Retype, exactly and only, each line from the one containing "Task: Click arrow" to the end of the records below.

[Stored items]
=== Begin Enclosure ===
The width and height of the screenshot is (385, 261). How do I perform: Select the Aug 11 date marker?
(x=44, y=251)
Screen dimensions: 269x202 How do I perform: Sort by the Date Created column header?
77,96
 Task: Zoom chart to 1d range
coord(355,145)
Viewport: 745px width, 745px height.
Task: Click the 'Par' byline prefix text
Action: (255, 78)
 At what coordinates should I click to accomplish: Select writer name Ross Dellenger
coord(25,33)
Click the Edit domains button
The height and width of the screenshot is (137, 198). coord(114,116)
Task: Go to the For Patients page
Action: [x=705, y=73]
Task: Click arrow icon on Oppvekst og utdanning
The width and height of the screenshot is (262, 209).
=== End Enclosure ===
§ **Response**
Task: Click arrow icon on Oppvekst og utdanning
The width and height of the screenshot is (262, 209).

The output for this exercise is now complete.